Dans les rues de la vieille Havane s’ouvre tous les mois de nouveaux emplacements. D’ici la fin mai, Ivan et justo auront inauguré leur nouvelle adresse, un restaurant spécialisé dans la cuisson au charbon où viandes et poissons seront rôties sur la braise.
Parmi ces nouveautés, citons aussi le “café de los artistas”, belle salle restaurée dans un des plus beaux environnements de la vieille Havane. Le patron est aussi le régisseur des balais classiques cubain. L’endroit est agréable, très ouvert sur la petite rue piétonne, il n’est pas rare que quelques tables y soient d’ailleurs dressées le soir, pour mieux sentir la douceur de la brise de mer. La cuisine est simple, tartare, céviché, viandes grillées, tacos, crevettes à la plancha, elle n’est pas de haut niveau mais elle est directe et sincère. Si le service était plus rapide, on pourrait franchement y passer d’excellents moments, pour peu que l’on ne soit pas dans l’idée de faire un repas gastronomique inoubliable. “El cocinero” est également très fréquentable, aisément repérable par son immense cheminée de brique. Le lieu est une ancienne usine très joliment restaurée dans un style post industriel. Si le restaurant est un peu cher, la terrasse propose une cuisine de plein air très attractive, avec notamment des assiettes de crevettes de rivière à la plancha, les fameux “z’habitant” des nos îles antillaises, des côtelettes de porc au grill, des tataki de thon, des chorizos à la parilla… Un lieu branché, très emblématique de la nouvelle Havane.
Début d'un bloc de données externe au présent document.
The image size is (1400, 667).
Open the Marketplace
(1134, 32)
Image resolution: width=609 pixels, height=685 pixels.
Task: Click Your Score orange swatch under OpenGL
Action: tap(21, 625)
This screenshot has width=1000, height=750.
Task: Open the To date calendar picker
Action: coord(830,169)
Dans les campagnes aussi, il est possible de découvrir de vrai perle, comme le “Paladar Ranchon, del matancero y clarita”. Nous sommes dans un hameau de la vallée de Vinales au pied de la chaine des Mogotes, ces très curieuses montagnes en pain de sucre, coiffées d’arbres, qui ressemblent étonnamment aux montagnes flottantes du film Avatar. Là, dans les maison du villages, en contrebas du belvédère qui offre une vue sidérante sur les Mogotes, les habitants ont commencé à faire une cuisine fort simple pour détourner un peu du flot touristique qui vient jouir du panorama. On y dévore des cochons de lait rôtis, des langoustes à la cubaine, cuites dans un peu de tomate, de vin blanc sec, de l’ail quelques piments doux et de l’origan. On a le sentiment réel de manger chez l’habitant, les poulets courent entre les chaises, de l’autre côté de la barrière, cochon et canard se baladent en liberté. Tout est simple et natif comme un bonheur retrouvé.
Adresses :
La Guarida – concordia N°418/Gervasio y escobar – Centro Habana – Tel : 866 90 47.
Yvan Y Justo – Aguacate 9, esquina a chacon – Tél : 537 863 9697.
El cocinero – calle 24, entre calle 11 et 13 – Vadedo – La Habana.
El espacios – Calle 10 N°513 – 7 ma, playa- Miramar - La Habana.
Cafe de los artistas – calle Aguilar N°22, entre calle Pena Pobre et avenida de los Misiones – Centro La Habana.